I was one of those irresponsible college hunters who hadn’t visited their new home for the next four years before arriving for orientation, had relied on catalogues, brochures, pictures, and had been grossly mistaken in her belief that Williams lay close to the ocean. I had read in a brochure that Williams students enjoyed lying on Chapin beach and well, I loved the beach, so I decided Williams was a good fit for me. The whole concept of steps equaling beach was alien to me.
Anyway, back to my first day here: At the top of that mountain, I looked around and couldn’t see or feel an ocean. Before I left LAX, I had known I would be arriving in a small town, but having lived only in and around huge cities — Bombay and Los Angeles — I imagined small towns to be places with only one mall and was shocked to be confronted by expanses of greenery and no signs of civilization as far as I could tell.

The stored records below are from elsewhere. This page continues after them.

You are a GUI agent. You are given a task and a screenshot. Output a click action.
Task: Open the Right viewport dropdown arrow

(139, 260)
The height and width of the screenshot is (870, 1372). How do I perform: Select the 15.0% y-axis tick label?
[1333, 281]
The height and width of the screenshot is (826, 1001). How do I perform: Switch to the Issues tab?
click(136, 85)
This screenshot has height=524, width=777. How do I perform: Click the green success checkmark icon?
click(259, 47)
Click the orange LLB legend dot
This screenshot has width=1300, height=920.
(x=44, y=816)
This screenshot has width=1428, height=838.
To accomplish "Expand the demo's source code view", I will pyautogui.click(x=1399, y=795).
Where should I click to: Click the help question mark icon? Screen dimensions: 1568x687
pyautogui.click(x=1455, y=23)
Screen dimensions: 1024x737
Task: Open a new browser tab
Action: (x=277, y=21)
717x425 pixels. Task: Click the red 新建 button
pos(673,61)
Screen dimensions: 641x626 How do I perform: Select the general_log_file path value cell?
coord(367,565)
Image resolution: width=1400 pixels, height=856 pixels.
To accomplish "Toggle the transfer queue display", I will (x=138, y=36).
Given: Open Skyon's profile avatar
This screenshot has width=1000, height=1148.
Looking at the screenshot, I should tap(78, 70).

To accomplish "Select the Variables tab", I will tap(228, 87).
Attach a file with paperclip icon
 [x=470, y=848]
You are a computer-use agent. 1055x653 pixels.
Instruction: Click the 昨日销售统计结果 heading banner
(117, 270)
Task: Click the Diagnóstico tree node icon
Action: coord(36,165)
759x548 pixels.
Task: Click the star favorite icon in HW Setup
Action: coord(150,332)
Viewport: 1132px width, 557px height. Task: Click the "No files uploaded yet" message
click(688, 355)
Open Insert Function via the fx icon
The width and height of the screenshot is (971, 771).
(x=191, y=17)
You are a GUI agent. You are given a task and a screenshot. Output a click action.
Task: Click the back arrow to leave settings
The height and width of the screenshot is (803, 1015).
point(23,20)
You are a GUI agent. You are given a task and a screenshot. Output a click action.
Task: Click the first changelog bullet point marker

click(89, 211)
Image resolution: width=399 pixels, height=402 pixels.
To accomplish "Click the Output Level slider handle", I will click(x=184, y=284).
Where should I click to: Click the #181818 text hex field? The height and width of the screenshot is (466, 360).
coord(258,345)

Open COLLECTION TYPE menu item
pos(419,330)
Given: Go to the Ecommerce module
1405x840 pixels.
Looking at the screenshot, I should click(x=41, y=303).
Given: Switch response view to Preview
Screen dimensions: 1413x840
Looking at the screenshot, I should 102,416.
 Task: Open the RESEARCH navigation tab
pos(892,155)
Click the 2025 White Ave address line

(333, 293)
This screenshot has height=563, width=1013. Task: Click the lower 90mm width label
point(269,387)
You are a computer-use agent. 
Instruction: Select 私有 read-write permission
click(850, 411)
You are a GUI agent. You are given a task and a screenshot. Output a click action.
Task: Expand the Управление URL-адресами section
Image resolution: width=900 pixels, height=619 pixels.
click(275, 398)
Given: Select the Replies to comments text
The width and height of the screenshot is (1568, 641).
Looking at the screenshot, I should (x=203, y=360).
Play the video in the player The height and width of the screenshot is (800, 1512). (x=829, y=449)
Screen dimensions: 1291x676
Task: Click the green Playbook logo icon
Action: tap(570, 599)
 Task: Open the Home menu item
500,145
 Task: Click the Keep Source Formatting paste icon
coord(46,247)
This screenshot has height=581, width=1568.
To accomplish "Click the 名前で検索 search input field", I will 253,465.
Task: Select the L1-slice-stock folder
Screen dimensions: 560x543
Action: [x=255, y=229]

Once I made it down that mountain, bustling Spring Street offered some solace, but not really: One clothing store for a shopaholic like myself was unnatural and cruel. What was I going to do with myself?
Well, obviously, since I’m standing here, I was going to spend a significant amount of time studying. But, unable to rely on the malls, the boutiques, the movie theaters for entertainment, time consumption, and excuses for not really thinking or interacting, I was also pushed into engaging in intellectual discourse and creating meaningful interactions. And this encounter with open intellectual curiosity, spirited debate, and sharing of ideas, more so than the isolation, shoplessness, and smallness of this place, was most culturally shocking to me.
In India, I went to a good school and excelled there, but the medium of learning was rote memorization and my achievement was judged only by my recall and mastery of details. In the United States, I went to a far-from-good high school, that, apart from not challenging me and not providing a good education, actually discouraged intellectual curiosity and passionate engagement with any material. I was frequently thrown out of class, not for being unprepared or disruptive, but for asking too many questions.
I had been incredibly lucky to have a mother who, despite forces pushing for the dampening of my intellectual engagement, always nourished me with rich, evocative conversation and pushed me to pursue questions and seek answers even if none seemed available.
But, it was at Williams, for the first time, that I was truly surrounded in all aspects of my life by respect for intellectual curiosity, engagement, and discourse. I found it in the late night talks with entrymates and friends debating everything from boys, love and fashion to religion and politics. I found it in the classroom, where I was scared to speak at first, but noticed professors encouraging conversation, debate, questions, and the exchange of ideas. And, I found it outside the classroom, through the open doors of professors and advisors who never turned me away, who spent hours not only answering my existing questions, but challenging my ideas, pushing me to formulate more questions and refine my thoughts, pushing me to become not only a student, but also a thinker, not satisfied merely with what is already known, expected, or easy.
As I leave this sheltered community, where I have grown and matured so much through all of your contributions, challenges, patience, and spiritedness, I hope to carry with me this respect for and pursuit of intellectual curiosity and discourse, to continue these conversations we began here, and to take with me the values of this community.
My fellow classmates, I hope that as we step out of the bubble, we don’t simply assimilate and adopt the culture of wherever we go next, but that we succeed in integrating the values, lessons, and skills we have learned here with the demands of the varied communities and cultures we will settle into. I hope you won’t stop questioning, challenging, pushing, and bettering me.